Po pięciu latach owocnej współpracy szeregi tureckiego giganta opuszcza Gabi. Jak przyznaje sama zawodniczka, decyzja nie była łatwa – Podjęłam ją po długich rozmowach z rodziną i innymi ważnymi dla mnie osobami. Kiedy zobaczyłam nagranie wideo, na którym trener Giovanni Guidetti dziękował mi ze łzami w oczach za grę w VakifBanku, totalnie się rozkleiłam – powiedziała siatkarka.
czas na zmiany
To było piękne pięć sezonów zarówno Gabi, jak i tureckiego klubu. 30-latka trafiła do VakifBanku w 2019 roku z brazylijskiego Minas Tenis Clube. Wcześniej występowała z sukcesem także w Rio de Janeiro Volei Clube oraz Mackenzie/Cia do Terno. Choć sukcesów na arenie krajowej, czy nawet międzynarodowej przyjmującej nie brakowało, to zdecydowała się ona na całkowitą zmianę otoczenia. Wybór tureckiego giganta okazał się strzałem w dziesiątkę. To właśnie pod okiem trenera Guidetti’ego dwukrotnie wygrała Ligę Mistrzyń (2022, 2023), raz zdobywając także srebrny medal rozgrywek (2021). Do tego doszły cztery medale klubowych mistrzostw świata, w tym jeden złoty (2021). Poza tym siatkarka dwukrotnie została mistrzynią Turcji, dwa razy stając również na najniższym stopniu podium. W swoje bogate CV może wpisać także trzy Puchary oraz dwa Super Puchary Turcji.
Niemniej wszystko ma swój koniec, podobnie jak pięcioletnia przygoda Gabi z VakifBankiem.
– Nie będę się rozwodzić nad powodami mojej decyzji. Mogę tylko powiedzieć, że nie była ona łatwa. Podjęłam ją po długich rozmowach z rodziną i innymi ważnymi dla mnie osobami. Kiedy zobaczyłam nagranie wideo, na którym trener Giovanni Guidetti dziękował mi ze łzami w oczach za grę w VakifBanku, totalnie się rozkleiłam. Płakałam przez trzy godziny. Pamiętam moje pierwsze spotkanie z tym szkoleniowcem. Byłam wtedy zestresowana i przestraszona, ale on od początku we mnie wierzył, ufał mi i każdego dnia powtarzał mi, że stanę się liderką tego zespołu. Jestem wdzięczna, że mogłam z nim tak długo współpracować. Nasze relacje wykraczały daleko poza zwyczajowymi relacjami trener – zawodnik. Mogę z czystym sercem powiedzieć, że Giovanni został moim przyjacielem. Traktuję go jak członka rodziny – przyznała zawodniczka.
zaufanie i współpraca
Choć VakifBank co rok sprowadzał do klubu kolejne zdolne zawodniczki, to pewien trzon funkcjonował od dłuższego czasu. Zawodniczki doskonale się znały i ze sobą współpracowały, co budziło niekiedy zazdrość pozostałych trenerów.

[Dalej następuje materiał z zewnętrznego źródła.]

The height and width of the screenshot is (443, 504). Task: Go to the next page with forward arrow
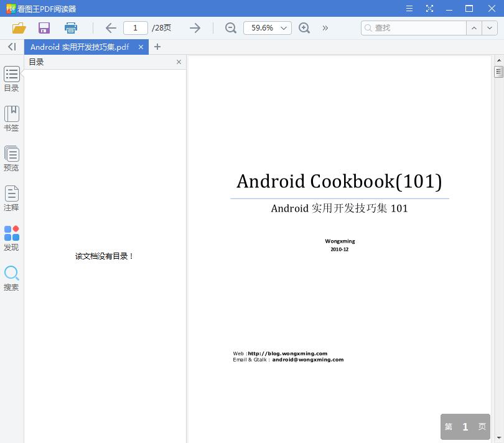click(194, 28)
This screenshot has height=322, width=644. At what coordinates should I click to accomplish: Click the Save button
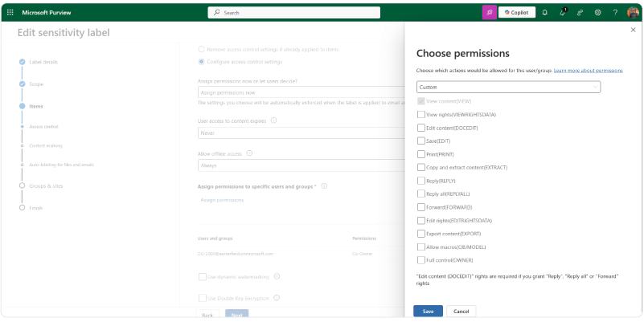point(428,311)
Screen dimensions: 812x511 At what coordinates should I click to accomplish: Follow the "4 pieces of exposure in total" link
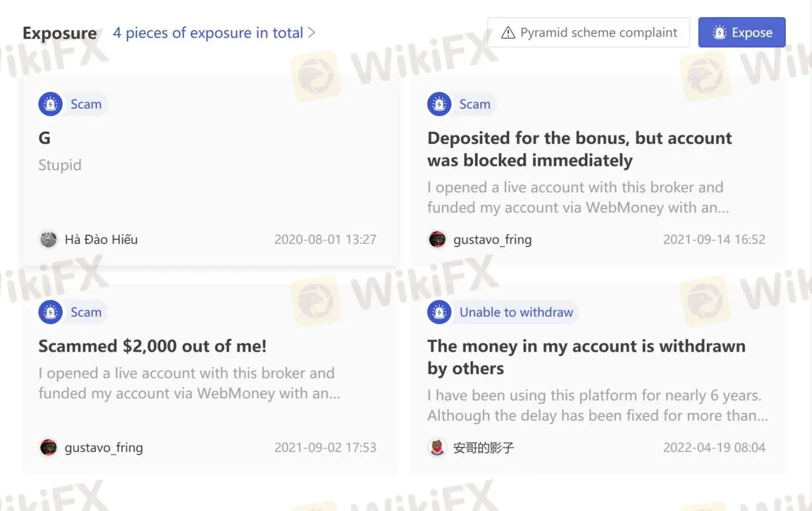coord(208,33)
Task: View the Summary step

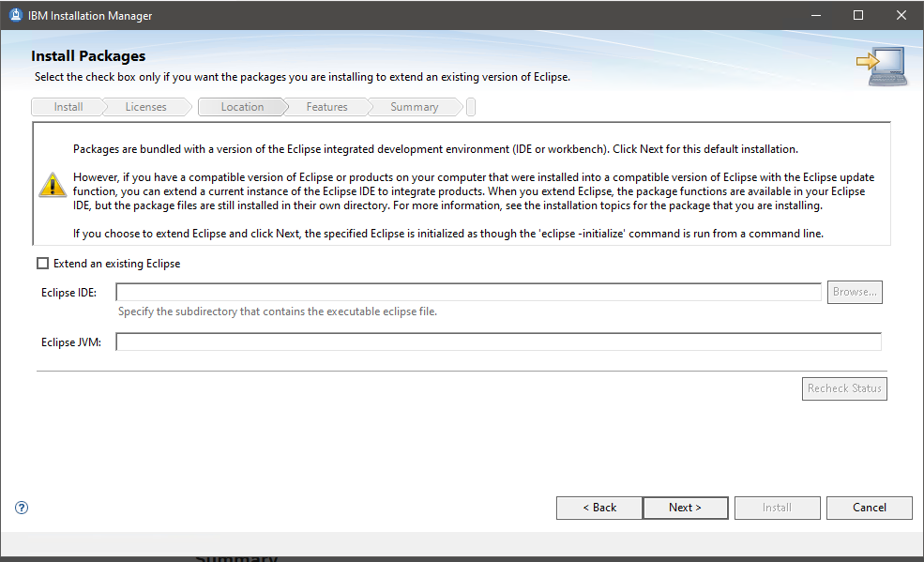Action: 412,106
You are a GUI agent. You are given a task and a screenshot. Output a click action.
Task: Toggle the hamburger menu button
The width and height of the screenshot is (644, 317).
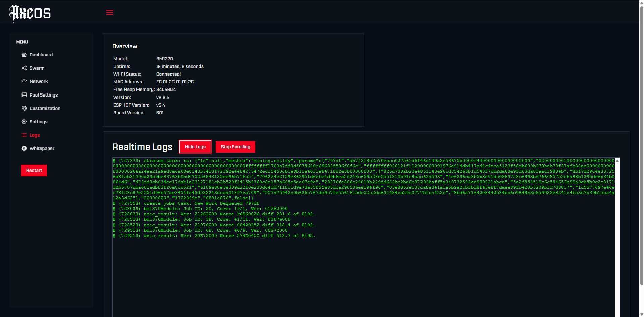[x=110, y=12]
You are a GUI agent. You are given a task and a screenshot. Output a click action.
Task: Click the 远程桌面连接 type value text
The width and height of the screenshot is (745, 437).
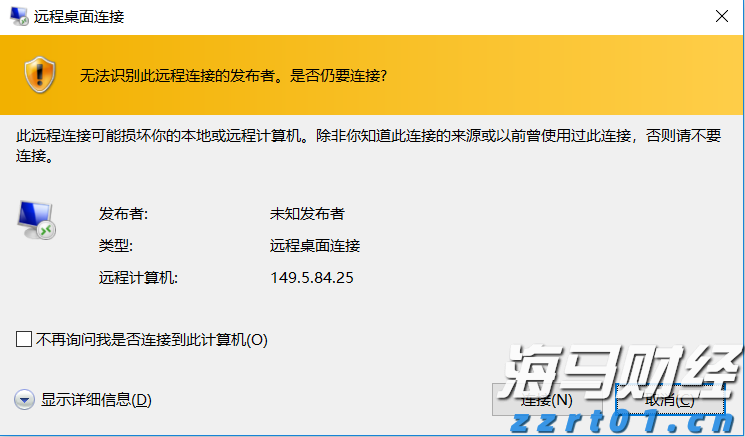pos(314,245)
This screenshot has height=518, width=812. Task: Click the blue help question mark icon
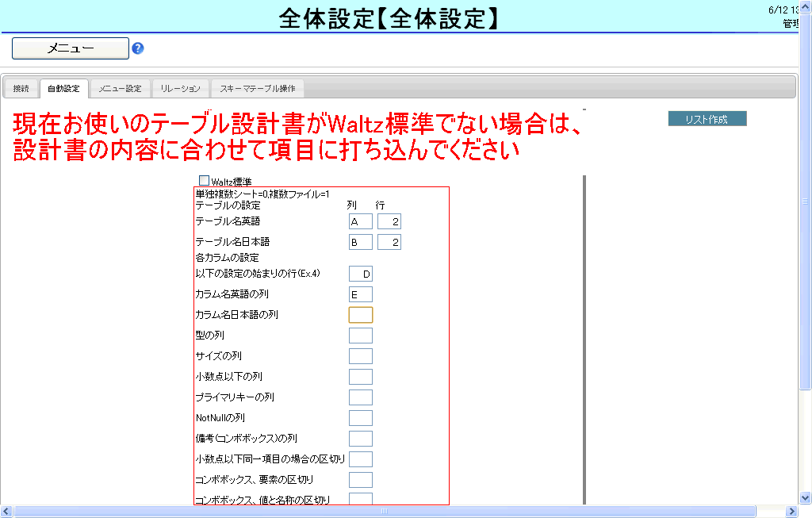pos(138,48)

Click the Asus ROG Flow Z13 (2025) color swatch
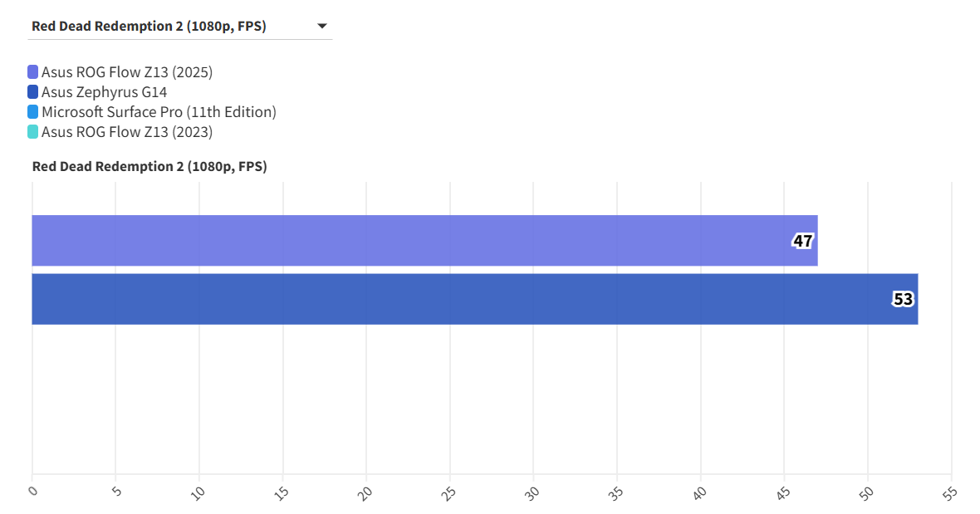pyautogui.click(x=33, y=72)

– Ludzi, za którymi będę tęskniła, jest naprawdę sporo i nie chcę tutaj kogoś pominąć. Nie chcę też, by ktoś poczuł się smutny, że go nie wymieniłam. Ale najbardziej będzie mi brakowało Zehry Gunes i Cansu Ozbay. Grałyśmy razem przez pięć lat i zaprzyjaźniłyśmy się do takiego stopnia, że czasami nie musiałyśmy się nawet odzywać, by wiedzieć, co która myśli. Wystarczyło, że popatrzyłam na Cansu albo Zehrę, a one wiedziały, o co chodzi – dodała na koniec.